Find every line in the records below that contains the string "dimensions", matching case exactly, and copy each of those lines.

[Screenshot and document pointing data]
-- start --

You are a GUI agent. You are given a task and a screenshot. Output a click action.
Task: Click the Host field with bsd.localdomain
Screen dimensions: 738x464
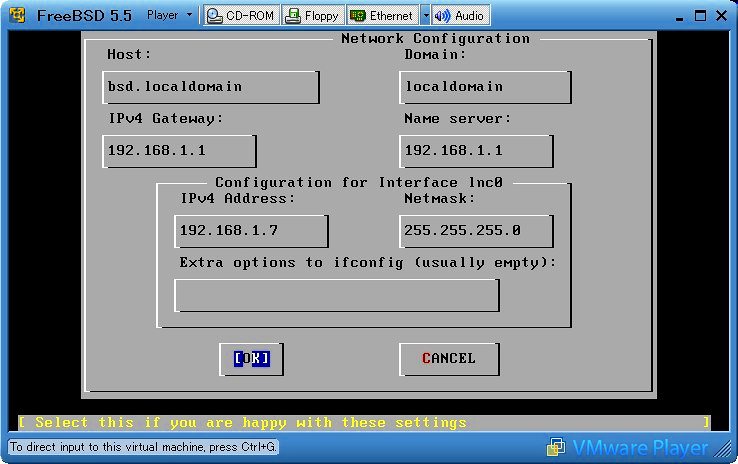[211, 87]
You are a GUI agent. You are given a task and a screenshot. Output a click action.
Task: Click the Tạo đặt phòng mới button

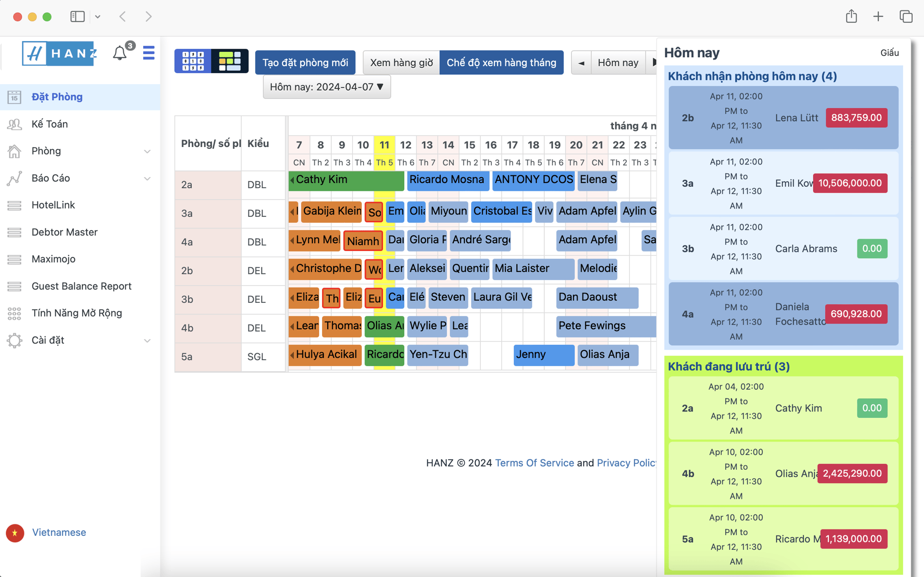pos(305,62)
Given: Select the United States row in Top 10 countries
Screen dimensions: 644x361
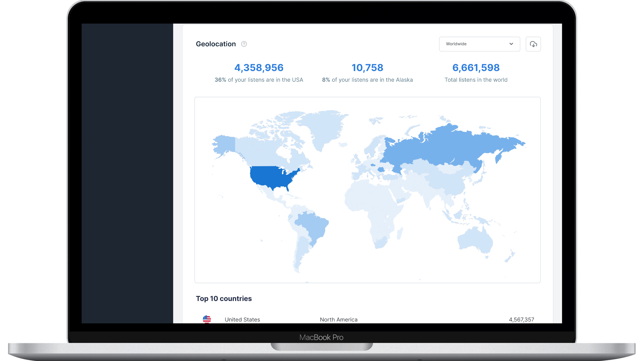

-- end --

### Task output:
Screen dimensions: 738x464
Screen dimensions: 644x361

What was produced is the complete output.